ISTANBUL — Just 24 hours after a separate school shooting left 16 wounded in southeastern Turkey, a second mass shooting at a middle school in the country’s southern Kahramanmaras province has sent the nation into mourning, leaving nine dead and 13 injured in an attack that upended Turkey’s long history of rare school violence. The shooter, identified by local officials as a 14-year-old eighth-grade student, carried five licensed firearms and seven ammunition magazines belonging to his father, a former police officer, into the school campus on Wednesday morning. What followed was chaos: the teen opened fire indiscriminately across two classrooms, forcing terrified students to leap from first-floor windows to escape the gunfire. Dramatic, AFP-verified footage captured by a nearby resident shows students scrambling across the school courtyard, with roughly 15 gunshots audible across a 90-second clip of the attack.

Turkey’s Interior Minister Mustafa Ciftci confirmed that nine people lost their lives in the shooting, and 13 wounded people were rushed to local hospitals, with six patients remaining in intensive care and three in critical condition as of Wednesday evening. The shooter himself died during the incident, and local governor Mukerrem Unluer told reporters it remains unclear whether the death was a suicide or an accidental killing amid the chaos of the attack. Law enforcement has since detained the shooter’s father, Ugur Mersinli, for questioning, per reporting from Turkey’s official Anadolu Agency. Video released by Turkey’s private IHA news outlet showed emergency workers evacuating covered bodies from the campus, while dozens of distraught parents gathered outside the school gates waiting for updates on their children. Law enforcement has locked down the campus perimeter, and top Turkish officials including the interior and education ministers traveled to Kahramanmaras to oversee the response, with prosecutors opening an immediate investigation into the incident.

President Recep Tayyip Erdogan offered an official statement on social media platform X, calling the attack an unmitigated tragedy. “In this tragic attack, we unfortunately lost our bright young children and a devoted educator,” he wrote, adding that authorities would fully investigate every detail of the shooting and urging the public not to politicize the national grief. The Wednesday shooting follows a similar attack just one day prior, in Sanliurfa province’s Siverek district, where a former student opened fire with a shotgun at his old high school, wounding 16 people — 10 of them students — before killing himself during a police confrontation.
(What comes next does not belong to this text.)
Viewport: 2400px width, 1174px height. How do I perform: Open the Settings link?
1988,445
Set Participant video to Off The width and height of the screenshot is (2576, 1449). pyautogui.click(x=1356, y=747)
Following the Tuesday attack, law enforcement detained one suspect and suspended four school officials from their posts, and ordered the affected school closed for four days.

The back-to-back attacks have sparked urgent debate over school safety across Turkey. Main opposition Republican People’s Party (CHP) leader Ozgur Ozel argued that the violence can no longer be written off as a series of isolated events. “At this point, it is clearly evident that violence in schools can no longer be explained by isolated incidents,” Ozel wrote on X. “This issue has turned into a growing and deepening security vulnerability.” He called for immediate implementation of sweeping new security measures, including full access control at all school entry and exit points, increased on-campus security staff, upgraded campus camera systems, more frequent police patrols around school grounds, and updated emergency response plans. “The security of schools is entrusted to our state. No negligence or deficiency in this regard can be excused anymore,” Ozel added.

Until this week, school shootings have been extremely rare in Turkey, which enforces some of the strictest gun control regulations in the region. All firearms in the country require official licensing, mandatory registration, mental health screenings and criminal background checks for owners, with heavy criminal penalties for unlicensed gun possession. The most recent high-profile school shooting prior to this week occurred in May 2024 in Istanbul, where a expelled former student shot and killed a private high school principal months after he was dismissed from the school.